It’s a pretty good tutorial on the current best practice of code review. So why does it feel like something big is missing?

Upon reflection, it turns out that, unlike, say, editing and commenting on a book, code review is not really a reviewer-author relationship at all. An editor may make a lot of changes, but those changes end with publication. Code, on the other hand, will be fixed, extended, and refactored by future developers. Each future, or “next” developer will need exactly two things from the code in order to do his or her job: readability and understandability. Code is readable if it has the right balance of abstraction vs. detail at each level of the code. Code is understandable if the reviewer can, without help from the author, see what the code does, and why. If code is clear, that is, readable and understandable, modifications will be easy and error-free.

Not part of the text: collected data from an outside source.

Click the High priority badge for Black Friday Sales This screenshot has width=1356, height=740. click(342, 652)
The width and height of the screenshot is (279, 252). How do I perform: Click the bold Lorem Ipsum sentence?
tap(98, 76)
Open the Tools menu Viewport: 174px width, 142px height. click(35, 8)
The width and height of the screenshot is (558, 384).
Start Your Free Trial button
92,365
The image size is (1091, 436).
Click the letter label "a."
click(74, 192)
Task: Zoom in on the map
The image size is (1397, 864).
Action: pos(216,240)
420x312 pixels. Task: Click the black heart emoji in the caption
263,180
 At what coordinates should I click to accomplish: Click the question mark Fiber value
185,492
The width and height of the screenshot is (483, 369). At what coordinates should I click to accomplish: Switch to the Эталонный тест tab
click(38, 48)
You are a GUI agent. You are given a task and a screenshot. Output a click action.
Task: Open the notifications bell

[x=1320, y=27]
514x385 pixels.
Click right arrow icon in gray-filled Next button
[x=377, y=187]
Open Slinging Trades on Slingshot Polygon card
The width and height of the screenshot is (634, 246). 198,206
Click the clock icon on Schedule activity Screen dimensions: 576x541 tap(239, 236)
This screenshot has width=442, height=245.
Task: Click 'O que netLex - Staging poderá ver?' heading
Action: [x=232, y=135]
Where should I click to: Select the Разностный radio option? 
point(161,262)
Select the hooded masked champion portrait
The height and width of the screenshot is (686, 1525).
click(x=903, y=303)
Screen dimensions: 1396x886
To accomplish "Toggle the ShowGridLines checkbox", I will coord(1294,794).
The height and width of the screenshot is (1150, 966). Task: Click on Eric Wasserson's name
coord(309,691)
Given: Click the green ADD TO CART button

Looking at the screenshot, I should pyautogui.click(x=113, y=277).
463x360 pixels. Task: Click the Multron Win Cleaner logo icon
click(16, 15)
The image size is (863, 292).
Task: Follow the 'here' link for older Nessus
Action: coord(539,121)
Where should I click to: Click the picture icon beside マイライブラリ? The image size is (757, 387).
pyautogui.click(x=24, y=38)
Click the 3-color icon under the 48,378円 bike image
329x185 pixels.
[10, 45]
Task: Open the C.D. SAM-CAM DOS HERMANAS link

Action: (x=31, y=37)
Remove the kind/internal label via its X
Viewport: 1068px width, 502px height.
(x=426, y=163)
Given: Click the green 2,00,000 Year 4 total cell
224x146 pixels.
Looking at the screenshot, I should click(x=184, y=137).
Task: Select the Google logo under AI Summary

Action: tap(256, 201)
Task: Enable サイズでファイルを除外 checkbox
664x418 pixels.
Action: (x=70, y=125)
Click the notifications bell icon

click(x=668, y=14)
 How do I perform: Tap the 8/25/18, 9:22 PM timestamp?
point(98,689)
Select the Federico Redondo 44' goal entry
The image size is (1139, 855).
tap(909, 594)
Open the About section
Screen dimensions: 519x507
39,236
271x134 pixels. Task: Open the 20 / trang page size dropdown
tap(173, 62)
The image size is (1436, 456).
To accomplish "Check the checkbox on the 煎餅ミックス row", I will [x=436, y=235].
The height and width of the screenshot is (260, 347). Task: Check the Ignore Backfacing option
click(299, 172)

So the question “what are the responsibilities of a code reviewer” turns out to be a trick question. Like this one, from driving class:

Question: In the following traffic diagram (imagine any diagram you want), who has the right-of-way?

Answer: Nobody has the right-of-way. Right-of-way can never be possessed, only given.

The code reviewer does not have any review responsibility. The code author has all the responsibility to write clear code, and provide it to the code reviewer. We should stop calling that person a “code reviewer”; instead, say “code user”.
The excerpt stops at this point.